▸ **Try it**: Beginning at the line containing "This screenshot has height=543, width=872." in the material below and ending at the line containing "Enable the Drop", return each line exactly and add nothing.

▸ **Source records**:
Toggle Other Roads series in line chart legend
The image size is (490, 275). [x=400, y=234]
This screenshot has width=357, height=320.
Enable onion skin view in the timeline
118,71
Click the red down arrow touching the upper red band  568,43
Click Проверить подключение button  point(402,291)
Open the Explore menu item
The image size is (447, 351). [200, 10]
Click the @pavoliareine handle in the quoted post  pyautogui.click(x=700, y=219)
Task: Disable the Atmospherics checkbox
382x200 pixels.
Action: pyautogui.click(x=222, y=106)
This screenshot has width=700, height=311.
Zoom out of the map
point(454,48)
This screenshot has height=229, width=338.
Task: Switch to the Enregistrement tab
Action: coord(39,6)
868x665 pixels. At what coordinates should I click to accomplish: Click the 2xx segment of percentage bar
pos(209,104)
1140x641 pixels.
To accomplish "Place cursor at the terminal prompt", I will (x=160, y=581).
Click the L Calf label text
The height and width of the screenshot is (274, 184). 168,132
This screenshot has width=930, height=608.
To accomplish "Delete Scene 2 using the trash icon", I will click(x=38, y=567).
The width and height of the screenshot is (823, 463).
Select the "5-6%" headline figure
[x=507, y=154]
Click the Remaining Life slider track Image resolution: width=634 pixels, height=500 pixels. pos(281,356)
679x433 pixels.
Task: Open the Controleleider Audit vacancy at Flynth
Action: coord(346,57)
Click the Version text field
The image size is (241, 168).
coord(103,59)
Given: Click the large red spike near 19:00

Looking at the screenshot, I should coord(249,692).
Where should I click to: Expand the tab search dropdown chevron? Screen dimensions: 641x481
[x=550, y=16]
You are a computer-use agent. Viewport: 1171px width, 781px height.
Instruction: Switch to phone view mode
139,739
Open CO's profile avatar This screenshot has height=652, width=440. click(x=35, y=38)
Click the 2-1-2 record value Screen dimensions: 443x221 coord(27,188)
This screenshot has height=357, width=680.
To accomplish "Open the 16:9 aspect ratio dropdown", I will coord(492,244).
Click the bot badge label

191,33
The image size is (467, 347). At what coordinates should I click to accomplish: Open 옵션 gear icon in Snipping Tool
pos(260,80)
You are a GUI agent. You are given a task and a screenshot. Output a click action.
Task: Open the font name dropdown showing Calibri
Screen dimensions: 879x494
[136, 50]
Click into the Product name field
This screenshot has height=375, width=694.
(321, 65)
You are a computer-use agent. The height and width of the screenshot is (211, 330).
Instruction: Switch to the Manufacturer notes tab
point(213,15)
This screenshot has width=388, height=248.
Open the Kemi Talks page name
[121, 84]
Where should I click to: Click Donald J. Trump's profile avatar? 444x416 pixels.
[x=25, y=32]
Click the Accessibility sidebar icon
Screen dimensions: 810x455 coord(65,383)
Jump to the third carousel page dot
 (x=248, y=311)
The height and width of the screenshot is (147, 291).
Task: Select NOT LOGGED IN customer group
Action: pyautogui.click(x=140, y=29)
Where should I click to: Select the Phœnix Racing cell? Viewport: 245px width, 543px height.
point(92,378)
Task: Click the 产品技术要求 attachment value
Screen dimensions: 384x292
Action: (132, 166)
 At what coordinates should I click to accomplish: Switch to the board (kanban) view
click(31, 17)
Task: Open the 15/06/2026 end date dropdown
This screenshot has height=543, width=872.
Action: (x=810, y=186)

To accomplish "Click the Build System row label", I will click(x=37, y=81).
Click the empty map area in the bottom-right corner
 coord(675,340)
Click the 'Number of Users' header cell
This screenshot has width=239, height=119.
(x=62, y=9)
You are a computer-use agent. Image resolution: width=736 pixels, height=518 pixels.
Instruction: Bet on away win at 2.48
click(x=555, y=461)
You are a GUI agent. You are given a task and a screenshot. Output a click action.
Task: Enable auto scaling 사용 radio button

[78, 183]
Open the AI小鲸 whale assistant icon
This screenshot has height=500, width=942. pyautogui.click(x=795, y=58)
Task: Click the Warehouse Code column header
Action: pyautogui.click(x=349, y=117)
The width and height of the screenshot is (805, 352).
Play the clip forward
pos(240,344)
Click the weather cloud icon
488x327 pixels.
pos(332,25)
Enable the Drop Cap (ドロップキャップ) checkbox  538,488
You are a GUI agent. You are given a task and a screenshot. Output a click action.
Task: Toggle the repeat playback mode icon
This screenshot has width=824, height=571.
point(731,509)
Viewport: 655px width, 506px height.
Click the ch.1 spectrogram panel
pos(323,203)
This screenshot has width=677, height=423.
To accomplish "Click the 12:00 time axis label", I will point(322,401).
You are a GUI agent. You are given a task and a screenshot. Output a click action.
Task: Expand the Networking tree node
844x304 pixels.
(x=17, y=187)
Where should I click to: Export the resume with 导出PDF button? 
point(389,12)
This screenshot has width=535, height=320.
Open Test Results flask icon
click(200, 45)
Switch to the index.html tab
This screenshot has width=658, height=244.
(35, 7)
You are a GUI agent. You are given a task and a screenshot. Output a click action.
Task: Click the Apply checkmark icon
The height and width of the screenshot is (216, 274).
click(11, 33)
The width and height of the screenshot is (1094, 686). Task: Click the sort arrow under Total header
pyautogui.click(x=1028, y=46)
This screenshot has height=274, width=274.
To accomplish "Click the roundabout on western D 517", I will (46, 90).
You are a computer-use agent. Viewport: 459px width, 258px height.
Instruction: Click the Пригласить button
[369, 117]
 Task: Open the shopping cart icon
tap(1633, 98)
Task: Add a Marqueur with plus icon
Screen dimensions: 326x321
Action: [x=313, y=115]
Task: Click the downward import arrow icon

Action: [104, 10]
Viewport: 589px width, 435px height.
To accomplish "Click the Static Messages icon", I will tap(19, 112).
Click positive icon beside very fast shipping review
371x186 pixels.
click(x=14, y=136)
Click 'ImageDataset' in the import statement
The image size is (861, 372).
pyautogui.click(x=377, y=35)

▸ **Answer to this problem**:
This screenshot has height=543, width=872.
Action: (x=810, y=186)

To accomplish "Click the Build System row label", I will click(x=37, y=81).
Click the empty map area in the bottom-right corner
 coord(675,340)
Click the 'Number of Users' header cell
This screenshot has width=239, height=119.
(x=62, y=9)
You are a computer-use agent. Image resolution: width=736 pixels, height=518 pixels.
Instruction: Bet on away win at 2.48
click(x=555, y=461)
You are a GUI agent. You are given a task and a screenshot. Output a click action.
Task: Enable auto scaling 사용 radio button

[78, 183]
Open the AI小鲸 whale assistant icon
This screenshot has height=500, width=942. pyautogui.click(x=795, y=58)
Task: Click the Warehouse Code column header
Action: pyautogui.click(x=349, y=117)
The width and height of the screenshot is (805, 352).
Play the clip forward
pos(240,344)
Click the weather cloud icon
488x327 pixels.
pos(332,25)
Enable the Drop Cap (ドロップキャップ) checkbox  538,488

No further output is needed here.